La télévision nationale du Mali, d’habitude invitée à couvrir ce genre d’audience, n’a pour une fois pas été conviée. Tout un symbole. Et de source proche de la rencontre, le président Ibrahim Boubacar Keïta n’est pas passé par quatre chemins. Devant Bert Koenders, patron de la mission onusienne à Bamako, il a choisi ces mots pour marquer son mécontentement, son étonnement.
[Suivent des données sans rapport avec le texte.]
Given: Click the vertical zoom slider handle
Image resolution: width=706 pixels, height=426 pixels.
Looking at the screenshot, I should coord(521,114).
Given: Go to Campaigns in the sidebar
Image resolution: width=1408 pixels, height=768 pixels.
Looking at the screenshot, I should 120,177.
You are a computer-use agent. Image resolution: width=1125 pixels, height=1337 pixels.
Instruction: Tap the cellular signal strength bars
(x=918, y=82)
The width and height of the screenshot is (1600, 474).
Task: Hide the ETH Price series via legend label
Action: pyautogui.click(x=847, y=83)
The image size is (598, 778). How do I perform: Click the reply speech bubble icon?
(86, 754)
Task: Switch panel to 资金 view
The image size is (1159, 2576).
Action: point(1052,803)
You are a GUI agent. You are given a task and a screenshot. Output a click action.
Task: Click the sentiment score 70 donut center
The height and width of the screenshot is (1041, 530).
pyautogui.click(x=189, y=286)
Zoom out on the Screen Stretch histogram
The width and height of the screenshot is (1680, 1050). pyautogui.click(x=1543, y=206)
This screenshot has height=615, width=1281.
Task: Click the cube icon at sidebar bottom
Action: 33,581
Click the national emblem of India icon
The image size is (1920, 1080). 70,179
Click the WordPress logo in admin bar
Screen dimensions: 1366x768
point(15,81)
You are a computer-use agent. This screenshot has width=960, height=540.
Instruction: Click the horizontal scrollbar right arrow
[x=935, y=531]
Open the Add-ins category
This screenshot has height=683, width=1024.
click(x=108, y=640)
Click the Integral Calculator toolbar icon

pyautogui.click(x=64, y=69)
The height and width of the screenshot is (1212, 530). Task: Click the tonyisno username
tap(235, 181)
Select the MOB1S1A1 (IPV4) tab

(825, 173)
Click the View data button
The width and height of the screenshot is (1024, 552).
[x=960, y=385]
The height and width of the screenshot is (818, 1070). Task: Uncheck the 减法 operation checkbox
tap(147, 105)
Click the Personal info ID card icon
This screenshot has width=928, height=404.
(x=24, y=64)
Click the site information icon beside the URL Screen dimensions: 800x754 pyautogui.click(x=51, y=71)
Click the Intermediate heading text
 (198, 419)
Etonnement face aux mesures de sécurité insuffisantes prises par la même Minusma lors de la dernière visite, prévue à Kidal et finalement annulée, de Oumar Tatam Ly, Premier ministre malien.
Vive tension
Sur place, ce jour-là, des manifestants plutôt indépendantistes se sont dirigés vers l’aéroport de Kidal pour s'opposer à la venue du Premier ministre. Des coups de feu ont éclaté, blessant des civils. Les groupes rebelles accusent l’armée malienne d’avoir tiré alors que de son côté, l’armée régulière accuse plutôt les manifestants.
Depuis, la tension est plutôt vive. Surtout, l’aile politique du MNLA annonce, sur le papier seulement pour le moment, la rupture du cessez-le-feu. L’aile militaire du mouvement n’a pas confirmé.